An executory contract is a contract that has not yet been fully performed or fully executed. It is a contract in which both sides still have important performance remaining. However, an obligation to pay money, even if such obligation is material, does not usually make a contract executory. An obligation is material if a breach of contract would result from the failure to satisfy the obligation. A contract that has been fully performed by one party but not by the other party is not an executory contract.  See, generally, Countryman, Vern, "Executory Contracts in Bankruptcy: Part I" (1973). Minnesota Law Review. 2459. https://scholarship.law.umn.edu/mlr/2459 and "Executory Contracts in Bankruptcy: Part II" (1974). Minnesota Law Review. 2460.https://scholarship.law.umn.edu/mlr/2460.

In US bankruptcy law
In US bankruptcy law, "executory contract" assumes a special meaning, a contract in which continuing obligations exist on both sides of the contract at the time of the bankruptcy petition. It still requires both debtor and counterparty to make further performance. A trustee or debtor in possession may assume any prepetition executory contract or unexpired lease of the debtor, preserving obligations of both the debtor and the counterparts by the bankruptcy process. If he rejects it, there is a breach of contract as of the date of the petition. Affirmation and rejection are subject to court approval. .

--------

:: Exercise 1 ::
Below are entries with coordinates. Put the entries starting at the line that contains "coached (253, 707)" and ending at the line that contains "tarn (686, 527)" into a JSON list of strings, with one string per line and blank lines left out.

:: Task input ::
--------

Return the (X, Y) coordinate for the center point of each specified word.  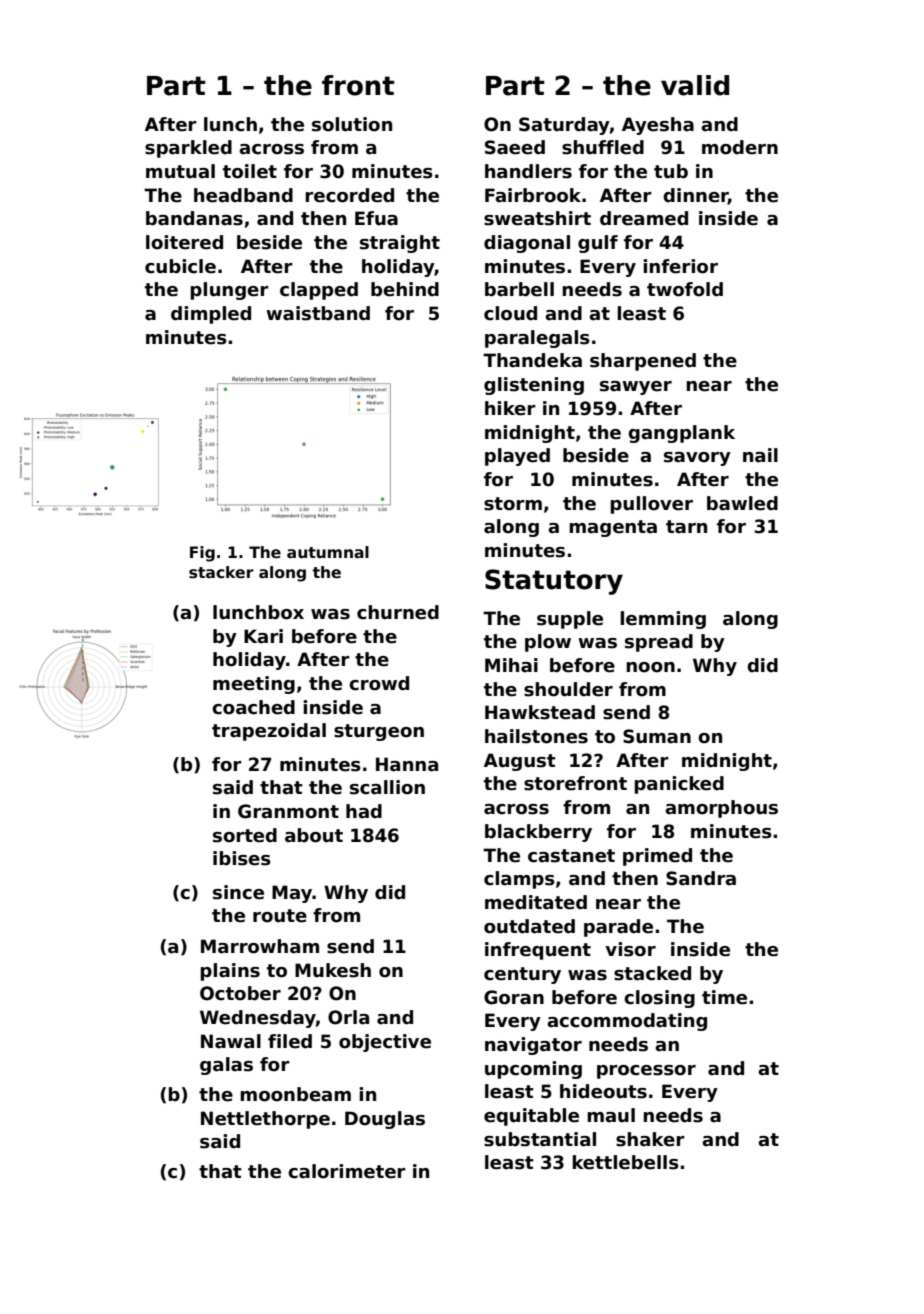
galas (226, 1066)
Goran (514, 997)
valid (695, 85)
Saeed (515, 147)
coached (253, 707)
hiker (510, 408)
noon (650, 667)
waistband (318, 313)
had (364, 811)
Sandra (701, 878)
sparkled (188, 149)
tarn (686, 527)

--------

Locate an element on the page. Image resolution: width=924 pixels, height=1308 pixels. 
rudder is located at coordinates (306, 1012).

--------

:: Exercise 2 ::
In the passage on executory contracts, substitute "completed" for "performed" and write out the part starting at "An executory contract is" and ending at "Law Review. 2460.https://scholarship.law.umn.edu/mlr/2460." with that change.

:: Exercise solution 1 ::
[
  "coached (253, 707)",
  "hiker (510, 408)",
  "noon (650, 667)",
  "waistband (318, 313)",
  "had (364, 811)",
  "Sandra (701, 878)",
  "sparkled (188, 149)",
  "tarn (686, 527)"
]

:: Exercise solution 2 ::
An executory contract is a contract that has not yet been fully completed or fully executed. It is a contract in which both sides still have important performance remaining. However, an obligation to pay money, even if such obligation is material, does not usually make a contract executory. An obligation is material if a breach of contract would result from the failure to satisfy the obligation. A contract that has been fully completed by one party but not by the other party is not an executory contract.  See, generally, Countryman, Vern, "Executory Contracts in Bankruptcy: Part I" (1973). Minnesota Law Review. 2459. https://scholarship.law.umn.edu/mlr/2459 and "Executory Contracts in Bankruptcy: Part II" (1974). Minnesota Law Review. 2460.https://scholarship.law.umn.edu/mlr/2460.